The ADA Litigation Monster
A landmark law to protect the disabled has spawned senseless mandates, abusive lawsuits, and stratospheric costs.
The Americans with Disabilities Act, which President George H. W. Bush signed into law in 1990, was noble in intention. “Let the shameful wall of exclusion finally come tumbling down,” Bush declared, invoking the rhetoric of civil rights to describe America’s disabled as “victims of segregation and discrimination.” Bush dismissed opponents’ “fears that the ADA is too vague or too costly and will lead to an explosion of litigation”; the statute, he assured, was “carefully crafted” to provide clear guidance to the business community.

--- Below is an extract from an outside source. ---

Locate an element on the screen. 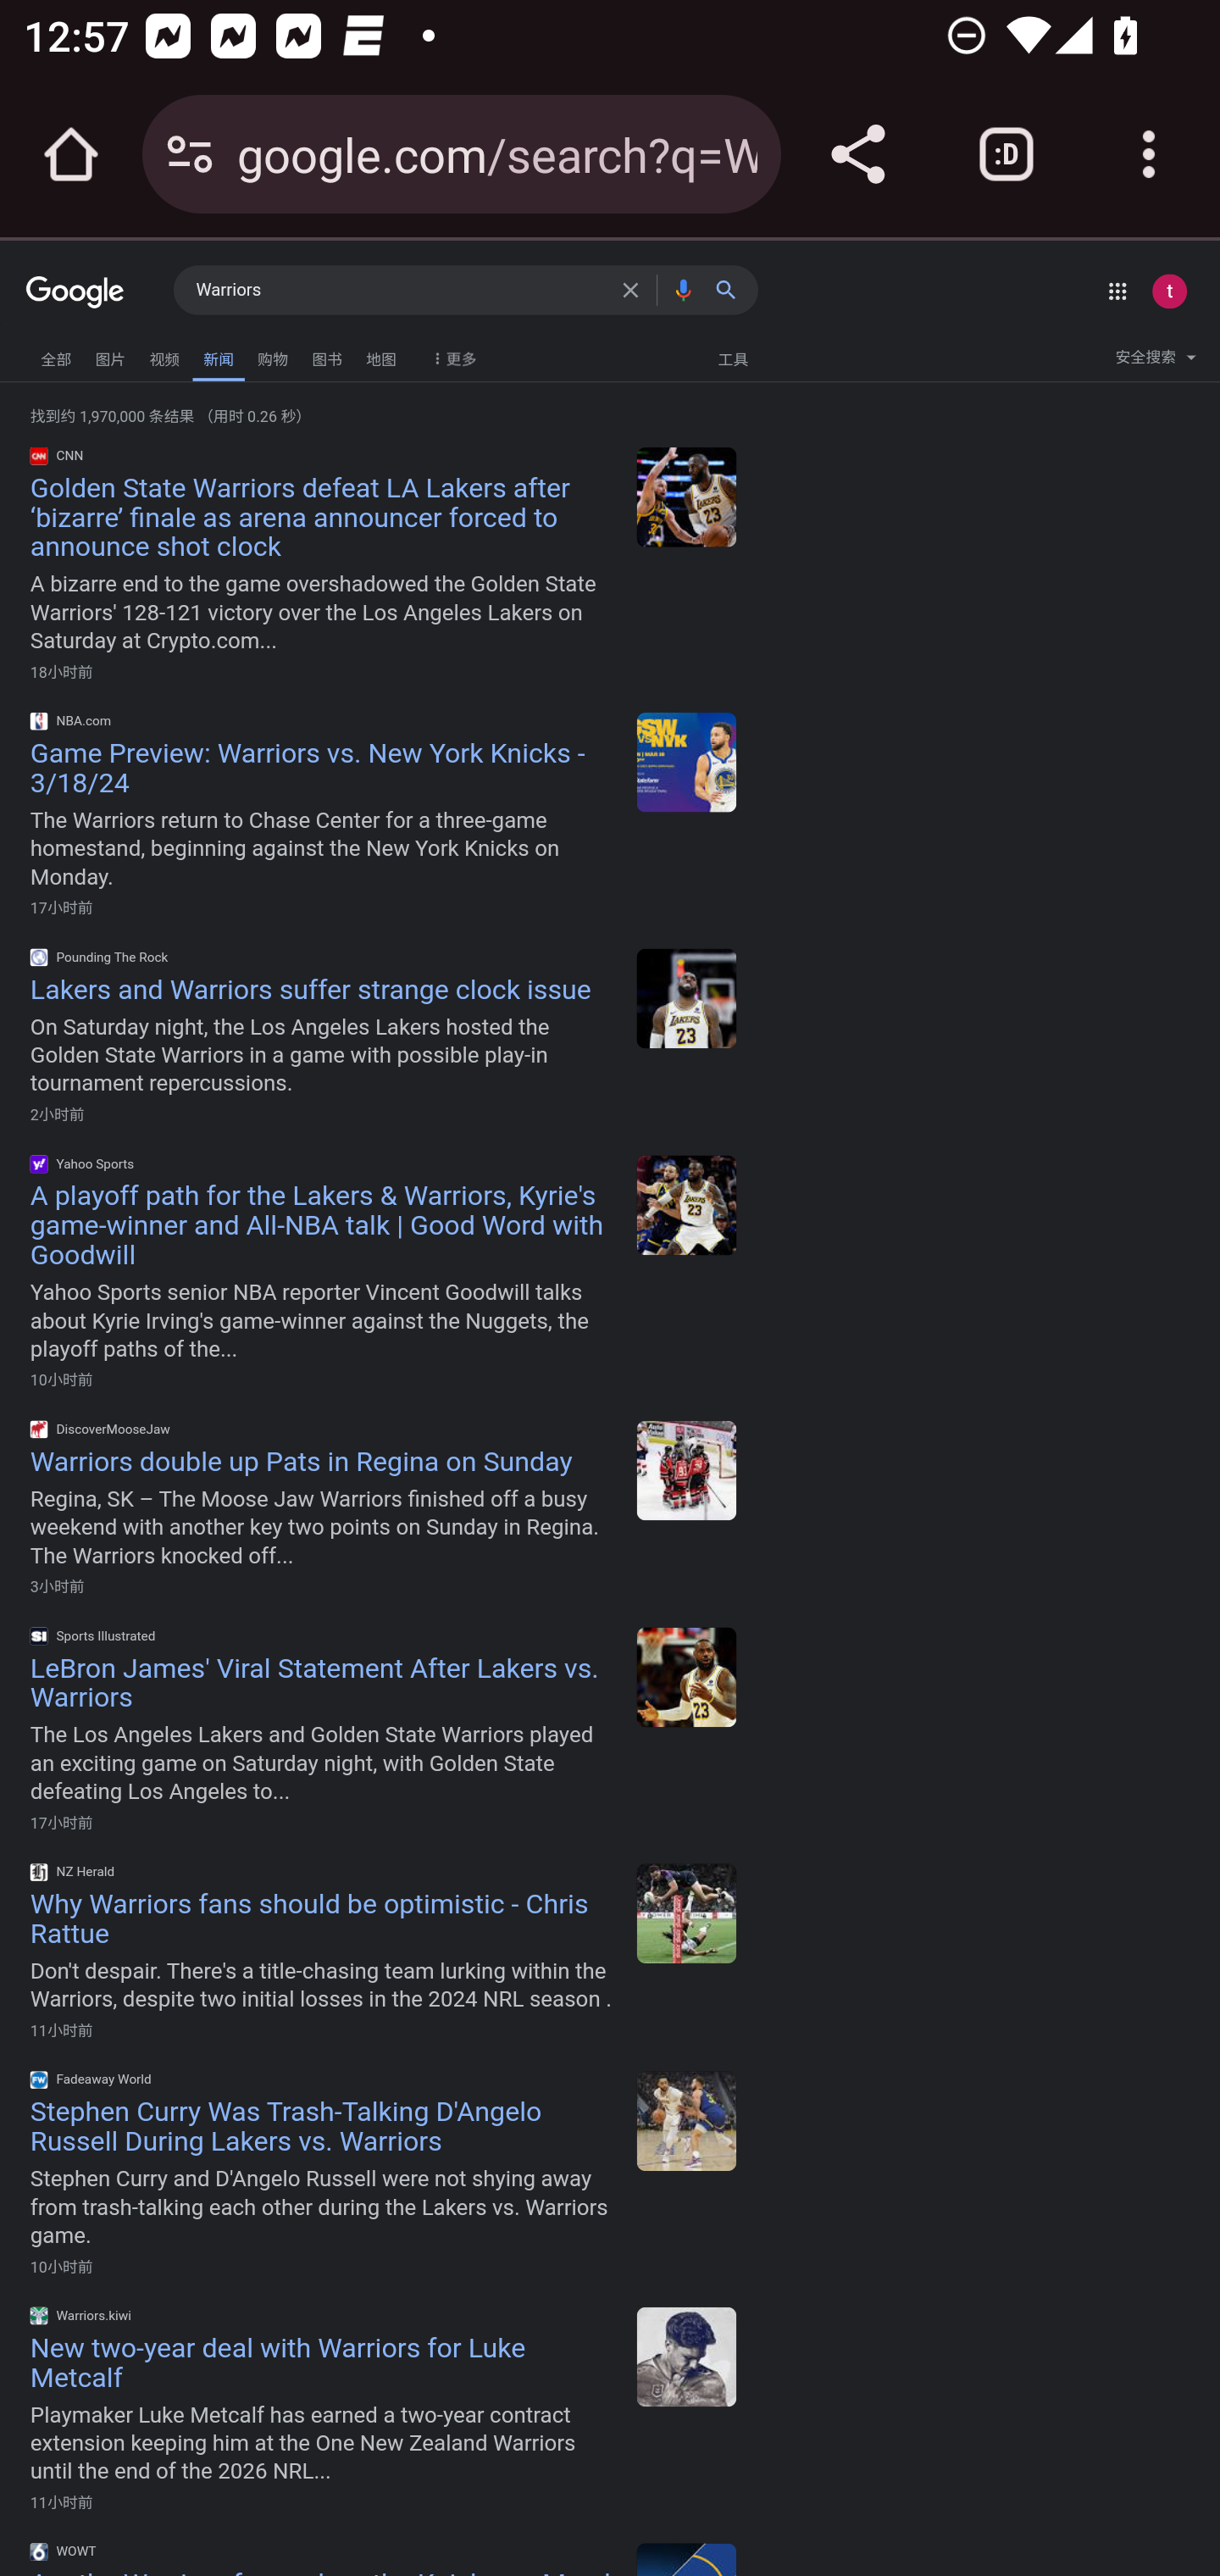 This screenshot has height=2576, width=1220. 图书 is located at coordinates (327, 355).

Hindsight reckons otherwise. The ADA’s laudable objectives were to ban employment discrimination against the disabled and eliminate unnecessary physical barriers to access in commercial and government buildings. But in the ensuing quarter-century, the measure has spawned countless unintended consequences—mutating definitions of what constitutes a physical or mental “disability,” senseless mandates, abusive litigation, and astronomical compliance costs. Having vanquished common sense in the workplace and unleashed greedy trial lawyers to sue unsuspecting firms for “accessibility” violations, the ADA’s next—and potentially most destructive—campaign is “fixing” e-commerce, which few people think is broken.